Economie de l’eau

Malgré la nette progression de la superficie irriguée due essentiellement à l’augmentation de l’efficience des réseaux et à la réduction des pertes, cette superficie va être améliorée grâce au programme de soutien à  l’économie de l’eau sur le Fond National de Développement de l’Investissement Agricole (FNDIA) initié  par le Ministère de l’Agriculture et du Développement Rural.

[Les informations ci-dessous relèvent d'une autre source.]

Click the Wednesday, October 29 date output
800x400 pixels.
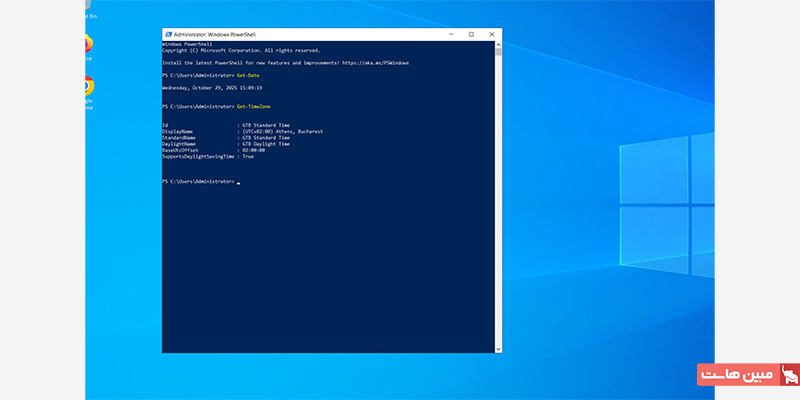[213, 87]
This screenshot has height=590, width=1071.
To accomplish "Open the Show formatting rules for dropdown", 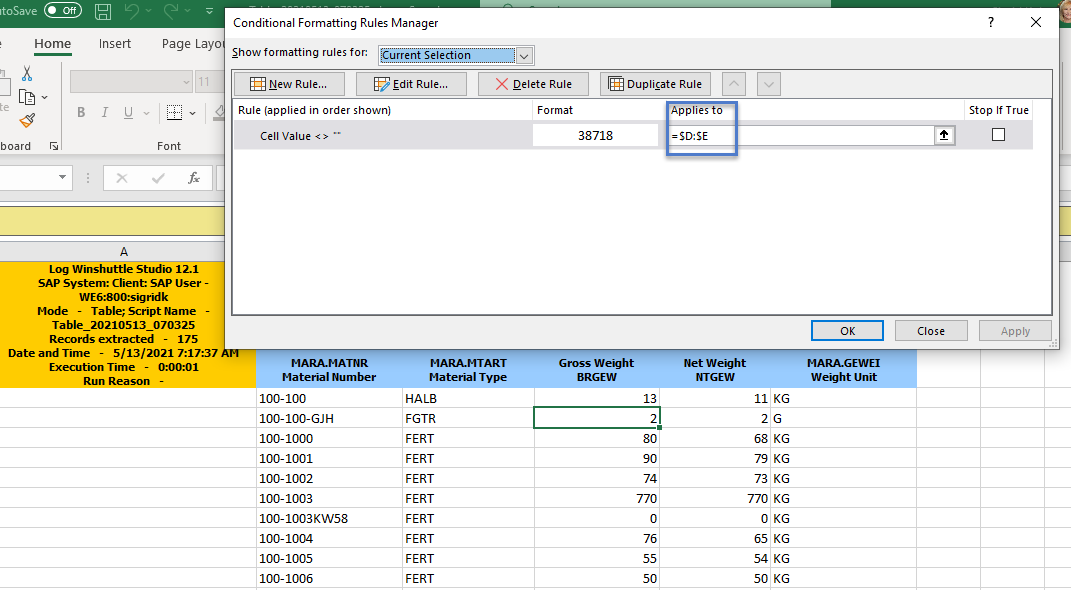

Ces techniques permettraient de faire des économies en eau d’irrigation de l’ordre de 30% pour l’irrigation localisée et de 15% pour l’aspersion. Ainsi avec le même volume d’eau distribué on aurait pu irriguer jusqu’ à 70 000 ha

Le programme «d’économie de l’eau» initié par le MADR

Dans le cadre de la concertation entre les Ministères des Ressources en Eau et celui de l’Agriculture et du Développement Rural, un des axes retenu est celui de la modernisation de l’irrigation.Ainsi, en faisant des économies sur les volumes consommés par les agriculteurs, on augmentera la sole irriguée à travers la généralisation  et le soutien des techniques modernes d’irrigation (systèmes économiseurs d’eau).En partenariat avec les fournisseurs et distributeurs de ces équipements  et en coordination avec les DSA concernés, l’ONID s’est doté d’une structure de distribution et de réalisation de ces systèmes aux profits des agriculteurs.Cette structure est composée de 05 dépôts  régionaux et de 24 points d’accueil (un au  niveau de chaque unité d’exploitation).A noter que ces systèmes sont soutenus par le FNDIA, concurrence de 50 à 60% selon le mode de gestion (collectif ou individuel)

La concertation MRE- MADR

Pour faire réussir ce programme, les espaces de concertation entre le MRE et le MADR ont été renforcés à  travers l’organisation de 3 regroupements régionaux co-présidés par les Secrétaires Généraux des deux Ministères (MRE et MADR).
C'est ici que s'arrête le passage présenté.